No-one criticises Nyquist. I personally merely challenge an obvious and blatant misapplication.

My opinion is also that the sampling theorem isn't a GUARANTEE but a MINIMUM requirement and should therefore be treated as such.

Carlos wrote:

What you surely don't need is 1 bit at 2.8Mhz.

Anyway, I always simplify analog filters and what always sounds clearly better to me is a 1st order lowpass filter at some hundreds of khz , with a small cap across the feedback resistor on the buffer/gain stage.

Are you aware of the fact that the bitstream (that you seem to dislike) is the ideal candidate to be converted in your preferred way ?


16 bits is perhaps not enough for mixing(no experience),but with recording I only hear improvements from a higher samplingrate.

During a discussion a famous sound engineer once mentioned that the 32bit @ 352.8 ksamples/s of their mixing consoles were what he regrads as sonically transparent ! But one has to be aware that the requirements regarding resolution are higher for processing of signals than they are for simple storage and this is due to computational errors.

Regards

Charles
 
carlosfm said:
In the CD-DA format we have 16 bits, not enough to represent music, although it can sound quite good.

Some very simple maths:😎
"In a 16-bit audio format, we can represent a sinusoidally varying voltage audio signal by 216 or 65,536 discrete levels.

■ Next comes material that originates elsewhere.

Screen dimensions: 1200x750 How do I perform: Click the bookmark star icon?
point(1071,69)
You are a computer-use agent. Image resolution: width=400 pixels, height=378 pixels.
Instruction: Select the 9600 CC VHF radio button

It is apparent then that quantization is limiting performance factor in the overall digital audio system, by the number of bits allowed to the quantizing system. The system designer is faced with determining how many bits create a sufficient model of the original signal."


Unfortunately most DACs lack sufficiant linearity to repoduce 16 bits.

So what do we need 18 or 20 bits for ?
 
Bernhard said:
Unfortunately most DACs lack sufficiant linearity to repoduce 16 bits.

So what do we need 18 or 20 bits for ?

True.
I was talking about the recordings.
You just need a 16bit dac to play 16bit recordings.
No need to play tricks with the bits.
The best dacs for CD audio are 20+ years old.😎
My oppinion, of course...:hot:
 
Some of you made some remarks about me not participating in the discussion. I think the title of the thread is unfortunate, I shouldn't have used the word "discuss". What I wanted was someone to explain where the confusion comes from with this Nyquist thing.
If you expect to read something like "multibit DACs sound better" from me, I'm not your man.
Nevertheless, I read all the replies and I think that the discussion is very educational.